▶ Exercise description
Count the lines in the entries below that contain the word "avatar". Give only the number.

┏━━

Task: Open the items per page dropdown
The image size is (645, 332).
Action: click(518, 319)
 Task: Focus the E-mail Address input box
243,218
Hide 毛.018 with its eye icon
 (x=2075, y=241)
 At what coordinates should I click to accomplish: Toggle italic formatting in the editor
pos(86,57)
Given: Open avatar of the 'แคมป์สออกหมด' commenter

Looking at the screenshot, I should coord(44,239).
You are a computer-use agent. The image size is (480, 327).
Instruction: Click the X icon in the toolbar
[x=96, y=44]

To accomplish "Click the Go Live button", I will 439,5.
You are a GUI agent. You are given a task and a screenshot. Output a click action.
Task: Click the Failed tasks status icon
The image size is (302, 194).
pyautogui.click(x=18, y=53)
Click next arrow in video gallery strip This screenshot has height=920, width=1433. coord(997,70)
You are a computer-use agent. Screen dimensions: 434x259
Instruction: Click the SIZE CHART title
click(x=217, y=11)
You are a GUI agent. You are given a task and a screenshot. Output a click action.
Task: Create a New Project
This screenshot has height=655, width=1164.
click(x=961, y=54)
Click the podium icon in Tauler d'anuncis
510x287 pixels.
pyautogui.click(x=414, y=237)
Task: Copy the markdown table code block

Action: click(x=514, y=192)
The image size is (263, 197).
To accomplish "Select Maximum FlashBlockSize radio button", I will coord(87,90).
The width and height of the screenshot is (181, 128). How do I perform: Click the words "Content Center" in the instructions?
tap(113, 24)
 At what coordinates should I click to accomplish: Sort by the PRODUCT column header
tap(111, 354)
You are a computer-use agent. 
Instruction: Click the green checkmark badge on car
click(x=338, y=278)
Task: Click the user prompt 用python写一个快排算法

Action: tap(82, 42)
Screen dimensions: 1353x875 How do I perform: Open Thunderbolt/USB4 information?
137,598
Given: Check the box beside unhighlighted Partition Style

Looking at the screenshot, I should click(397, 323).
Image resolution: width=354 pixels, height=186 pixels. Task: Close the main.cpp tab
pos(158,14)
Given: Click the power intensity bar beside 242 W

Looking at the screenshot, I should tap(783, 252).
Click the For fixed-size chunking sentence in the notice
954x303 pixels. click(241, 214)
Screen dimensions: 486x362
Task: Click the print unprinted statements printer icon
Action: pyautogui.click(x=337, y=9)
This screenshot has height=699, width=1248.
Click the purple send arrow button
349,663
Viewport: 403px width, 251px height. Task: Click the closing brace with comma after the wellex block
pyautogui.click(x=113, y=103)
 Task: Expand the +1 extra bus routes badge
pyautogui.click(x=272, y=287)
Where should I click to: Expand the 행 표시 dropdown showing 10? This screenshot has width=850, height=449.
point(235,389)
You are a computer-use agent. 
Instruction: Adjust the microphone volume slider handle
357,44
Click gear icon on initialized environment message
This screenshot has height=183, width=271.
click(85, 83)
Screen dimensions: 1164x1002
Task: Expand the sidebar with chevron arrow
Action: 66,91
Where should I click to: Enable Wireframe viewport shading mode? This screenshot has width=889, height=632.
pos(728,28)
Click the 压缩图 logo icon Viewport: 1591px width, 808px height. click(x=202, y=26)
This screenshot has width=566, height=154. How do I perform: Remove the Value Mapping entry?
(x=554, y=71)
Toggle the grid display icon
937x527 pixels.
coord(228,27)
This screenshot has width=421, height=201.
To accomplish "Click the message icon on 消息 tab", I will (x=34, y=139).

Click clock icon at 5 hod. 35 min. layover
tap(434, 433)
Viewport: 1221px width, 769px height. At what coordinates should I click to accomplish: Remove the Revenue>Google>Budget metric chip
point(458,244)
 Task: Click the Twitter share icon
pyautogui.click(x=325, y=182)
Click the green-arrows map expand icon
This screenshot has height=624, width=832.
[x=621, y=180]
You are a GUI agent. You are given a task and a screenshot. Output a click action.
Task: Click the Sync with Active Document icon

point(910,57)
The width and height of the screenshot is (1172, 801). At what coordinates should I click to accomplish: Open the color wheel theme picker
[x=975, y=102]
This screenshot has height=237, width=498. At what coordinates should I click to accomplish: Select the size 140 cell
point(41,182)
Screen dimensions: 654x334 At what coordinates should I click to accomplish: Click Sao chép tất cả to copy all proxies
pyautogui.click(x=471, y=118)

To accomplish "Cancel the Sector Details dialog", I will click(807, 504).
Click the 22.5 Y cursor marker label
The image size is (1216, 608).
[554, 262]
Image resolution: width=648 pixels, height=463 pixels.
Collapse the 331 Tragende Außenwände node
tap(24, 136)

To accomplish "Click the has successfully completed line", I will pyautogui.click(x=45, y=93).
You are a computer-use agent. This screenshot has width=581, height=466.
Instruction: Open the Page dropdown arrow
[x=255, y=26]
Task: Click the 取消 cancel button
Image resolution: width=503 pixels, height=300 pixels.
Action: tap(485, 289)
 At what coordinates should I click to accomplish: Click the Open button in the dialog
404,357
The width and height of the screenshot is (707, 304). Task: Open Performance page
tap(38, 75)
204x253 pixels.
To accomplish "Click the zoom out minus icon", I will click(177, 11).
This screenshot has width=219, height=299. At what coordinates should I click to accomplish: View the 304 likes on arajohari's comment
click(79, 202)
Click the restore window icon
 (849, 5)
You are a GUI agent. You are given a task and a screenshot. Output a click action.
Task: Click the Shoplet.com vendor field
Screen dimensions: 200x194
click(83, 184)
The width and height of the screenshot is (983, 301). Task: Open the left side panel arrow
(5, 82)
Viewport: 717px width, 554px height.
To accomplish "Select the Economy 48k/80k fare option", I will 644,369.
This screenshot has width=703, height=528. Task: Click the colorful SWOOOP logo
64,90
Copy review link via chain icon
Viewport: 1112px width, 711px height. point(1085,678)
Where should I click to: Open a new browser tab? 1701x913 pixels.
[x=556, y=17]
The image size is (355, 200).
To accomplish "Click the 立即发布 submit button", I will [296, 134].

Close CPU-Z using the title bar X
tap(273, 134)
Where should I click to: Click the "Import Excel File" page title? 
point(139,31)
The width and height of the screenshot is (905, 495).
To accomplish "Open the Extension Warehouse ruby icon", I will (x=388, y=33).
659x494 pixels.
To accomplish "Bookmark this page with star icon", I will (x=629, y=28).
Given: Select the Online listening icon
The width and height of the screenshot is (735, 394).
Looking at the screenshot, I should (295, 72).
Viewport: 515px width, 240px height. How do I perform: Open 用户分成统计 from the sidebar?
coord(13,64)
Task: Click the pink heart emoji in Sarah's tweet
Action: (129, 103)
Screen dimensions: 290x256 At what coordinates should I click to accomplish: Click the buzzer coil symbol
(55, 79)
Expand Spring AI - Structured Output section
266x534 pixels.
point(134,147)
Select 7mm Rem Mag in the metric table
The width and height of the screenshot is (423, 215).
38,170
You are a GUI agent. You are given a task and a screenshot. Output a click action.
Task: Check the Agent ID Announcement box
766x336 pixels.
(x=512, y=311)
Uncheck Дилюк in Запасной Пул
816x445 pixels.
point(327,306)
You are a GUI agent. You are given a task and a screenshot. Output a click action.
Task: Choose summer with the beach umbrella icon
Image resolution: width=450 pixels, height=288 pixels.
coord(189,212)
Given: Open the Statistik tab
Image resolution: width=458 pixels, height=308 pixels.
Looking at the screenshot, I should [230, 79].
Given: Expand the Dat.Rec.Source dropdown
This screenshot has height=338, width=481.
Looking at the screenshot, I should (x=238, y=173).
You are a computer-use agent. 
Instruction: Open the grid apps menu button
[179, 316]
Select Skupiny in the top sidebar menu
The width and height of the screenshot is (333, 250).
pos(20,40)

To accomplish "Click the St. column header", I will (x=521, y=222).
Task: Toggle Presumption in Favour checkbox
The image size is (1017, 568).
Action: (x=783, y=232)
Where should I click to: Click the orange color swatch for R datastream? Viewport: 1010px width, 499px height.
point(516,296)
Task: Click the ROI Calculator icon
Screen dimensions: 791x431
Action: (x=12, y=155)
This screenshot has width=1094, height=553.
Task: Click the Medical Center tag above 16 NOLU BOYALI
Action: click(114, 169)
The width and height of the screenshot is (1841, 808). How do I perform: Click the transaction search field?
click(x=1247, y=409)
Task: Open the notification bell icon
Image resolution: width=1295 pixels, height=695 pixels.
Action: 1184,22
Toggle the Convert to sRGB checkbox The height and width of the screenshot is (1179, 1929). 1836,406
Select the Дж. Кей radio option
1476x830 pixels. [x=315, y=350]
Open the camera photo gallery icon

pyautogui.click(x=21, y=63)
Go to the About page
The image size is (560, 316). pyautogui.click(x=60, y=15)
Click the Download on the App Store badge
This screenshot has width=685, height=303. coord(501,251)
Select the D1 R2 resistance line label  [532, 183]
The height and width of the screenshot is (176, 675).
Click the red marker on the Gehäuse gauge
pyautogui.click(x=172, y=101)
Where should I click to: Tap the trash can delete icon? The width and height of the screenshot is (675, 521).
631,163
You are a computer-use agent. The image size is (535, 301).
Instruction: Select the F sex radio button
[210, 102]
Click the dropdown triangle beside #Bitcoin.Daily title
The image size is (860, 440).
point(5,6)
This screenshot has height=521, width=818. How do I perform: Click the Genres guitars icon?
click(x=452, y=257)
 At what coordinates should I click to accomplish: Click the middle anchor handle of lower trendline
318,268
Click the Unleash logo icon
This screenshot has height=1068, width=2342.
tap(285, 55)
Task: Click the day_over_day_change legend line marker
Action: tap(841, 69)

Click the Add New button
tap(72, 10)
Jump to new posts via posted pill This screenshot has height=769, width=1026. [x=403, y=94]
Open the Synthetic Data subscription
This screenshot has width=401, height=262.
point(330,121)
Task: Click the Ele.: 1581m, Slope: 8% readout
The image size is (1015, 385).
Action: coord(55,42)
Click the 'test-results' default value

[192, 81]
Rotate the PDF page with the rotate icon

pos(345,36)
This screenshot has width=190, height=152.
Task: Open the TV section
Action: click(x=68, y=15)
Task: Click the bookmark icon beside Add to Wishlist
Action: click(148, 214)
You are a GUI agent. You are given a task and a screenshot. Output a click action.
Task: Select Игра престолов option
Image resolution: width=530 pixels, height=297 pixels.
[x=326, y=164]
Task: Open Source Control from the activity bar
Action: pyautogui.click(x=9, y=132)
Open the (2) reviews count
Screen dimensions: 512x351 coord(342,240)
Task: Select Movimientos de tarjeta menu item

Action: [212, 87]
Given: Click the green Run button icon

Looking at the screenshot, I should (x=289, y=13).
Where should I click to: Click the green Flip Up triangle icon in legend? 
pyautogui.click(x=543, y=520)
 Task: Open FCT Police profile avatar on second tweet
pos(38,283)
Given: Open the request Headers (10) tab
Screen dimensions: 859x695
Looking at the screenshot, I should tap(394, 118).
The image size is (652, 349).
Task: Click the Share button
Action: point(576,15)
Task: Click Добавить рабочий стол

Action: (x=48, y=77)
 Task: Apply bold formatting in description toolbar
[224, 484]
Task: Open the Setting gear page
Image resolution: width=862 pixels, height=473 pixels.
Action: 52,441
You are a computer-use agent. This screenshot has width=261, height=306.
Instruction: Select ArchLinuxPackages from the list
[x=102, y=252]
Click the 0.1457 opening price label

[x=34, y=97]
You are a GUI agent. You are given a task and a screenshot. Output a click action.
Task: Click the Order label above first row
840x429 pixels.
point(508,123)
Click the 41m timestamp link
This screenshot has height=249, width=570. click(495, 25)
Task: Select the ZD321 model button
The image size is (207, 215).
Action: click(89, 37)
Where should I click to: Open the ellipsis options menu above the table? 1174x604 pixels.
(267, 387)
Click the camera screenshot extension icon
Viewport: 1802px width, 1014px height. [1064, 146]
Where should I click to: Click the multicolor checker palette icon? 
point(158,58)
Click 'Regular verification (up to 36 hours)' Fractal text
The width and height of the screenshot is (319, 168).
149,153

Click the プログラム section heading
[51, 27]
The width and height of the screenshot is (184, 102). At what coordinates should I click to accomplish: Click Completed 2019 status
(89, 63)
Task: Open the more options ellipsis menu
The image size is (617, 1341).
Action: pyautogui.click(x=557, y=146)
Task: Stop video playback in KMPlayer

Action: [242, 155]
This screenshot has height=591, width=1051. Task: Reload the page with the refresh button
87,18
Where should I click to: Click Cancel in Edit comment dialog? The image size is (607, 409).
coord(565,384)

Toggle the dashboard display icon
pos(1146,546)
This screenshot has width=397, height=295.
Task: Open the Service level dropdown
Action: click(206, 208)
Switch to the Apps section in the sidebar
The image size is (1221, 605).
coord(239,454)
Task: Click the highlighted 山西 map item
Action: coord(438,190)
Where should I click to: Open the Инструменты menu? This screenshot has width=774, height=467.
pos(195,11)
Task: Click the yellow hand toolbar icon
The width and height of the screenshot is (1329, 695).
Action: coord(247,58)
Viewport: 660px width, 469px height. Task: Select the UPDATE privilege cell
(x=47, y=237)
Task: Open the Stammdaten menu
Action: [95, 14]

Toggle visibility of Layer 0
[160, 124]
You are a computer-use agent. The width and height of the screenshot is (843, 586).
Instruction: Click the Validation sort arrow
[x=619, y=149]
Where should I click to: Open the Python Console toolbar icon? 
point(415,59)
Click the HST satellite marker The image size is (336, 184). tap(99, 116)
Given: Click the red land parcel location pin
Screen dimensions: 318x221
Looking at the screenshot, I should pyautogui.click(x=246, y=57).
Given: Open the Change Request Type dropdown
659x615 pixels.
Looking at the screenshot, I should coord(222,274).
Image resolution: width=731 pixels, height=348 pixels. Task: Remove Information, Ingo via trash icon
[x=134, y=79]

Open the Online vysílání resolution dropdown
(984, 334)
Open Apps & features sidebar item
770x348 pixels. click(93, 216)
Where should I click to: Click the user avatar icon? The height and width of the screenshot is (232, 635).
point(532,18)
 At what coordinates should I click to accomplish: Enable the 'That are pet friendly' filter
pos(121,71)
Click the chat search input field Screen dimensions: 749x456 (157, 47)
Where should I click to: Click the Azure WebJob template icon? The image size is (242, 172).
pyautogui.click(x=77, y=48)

┗━━

▶ Answer to this problem
3